MY GRANDMOTHER'S CEDULA


Someone doing his family history came across some pre-war documents and asked me what CN meant, which he found on a document identifying his great-grandfather, with a series of numbers following the CN.  Without seeing the document, I suggested that it meant "Cédula Number."

Cédula is a Spanish word.  Originally it meant a royal order or law.  In time, it was used as a tax document and eventually a personal identification document (the cédula de identidad).

Even under the early American Naval Government, the term cédula was kept.  Every adult had to have one.  It made sense.  The people of Guam had no passports; few had drivers licenses.  The sedula (Chamorro spelling) was the only document of identification most people had. When necessary, such as for marriage, people got a baptismal certificate from the church but baptismal certificates were special whereas the sedula was the ordinary form of ID, even though there were no photos attached.



SEDULA OF EUGENIE FLORES JAMES, LATER AFLAGUE


Eugenie was born in 1900 in Palau, the daughter of a Chamorro woman (Dolores Aguon Flores) who was part of a clan that settled in Palau, and an Irish father named Joseph Henry James.

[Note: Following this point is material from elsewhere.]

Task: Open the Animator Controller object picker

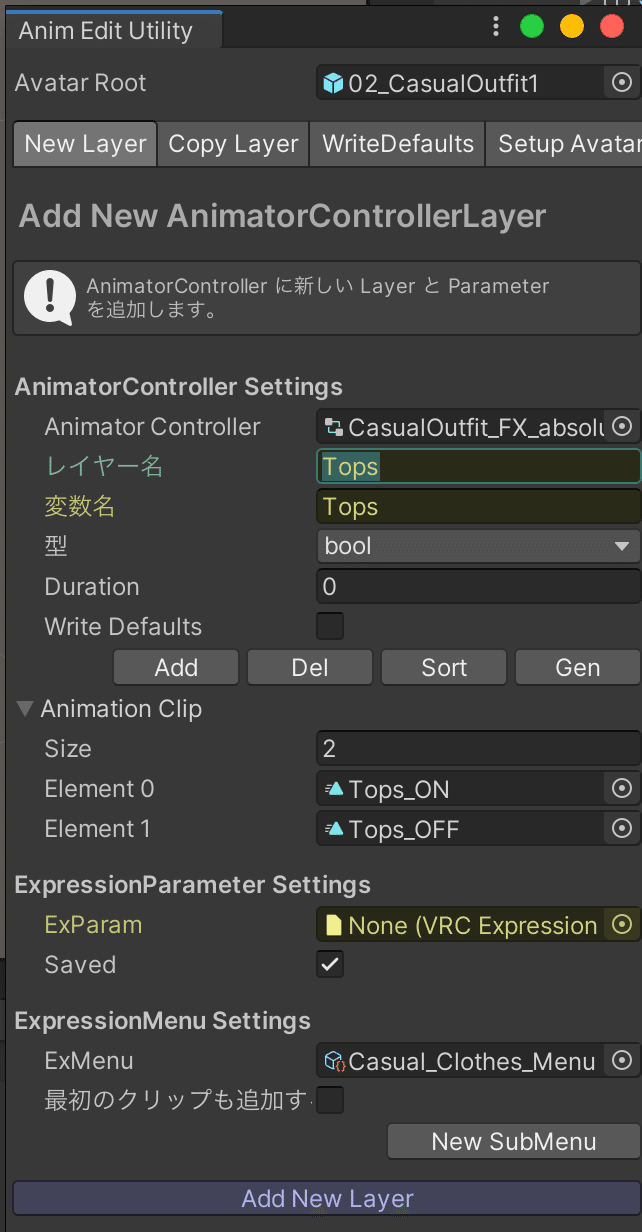Action: click(622, 427)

By 1907 or so, the James family moved to Guam. On Guam, Eugenie married Inocencio Santos Aflague.

Both Guam sedula above are signed by Antonio Crisóstomo Suárez, the Chief Commissioner of Guam in 1920. Suårez was half Spanish, half Chamorro. My grandmother's is a post-war copy so his original signature is not seen.




This Cédula from the Philippines in 1890 may have been similar  to (if not exactly the same as) what was used on Guam since the Marianas were a province of the Philippines at the time.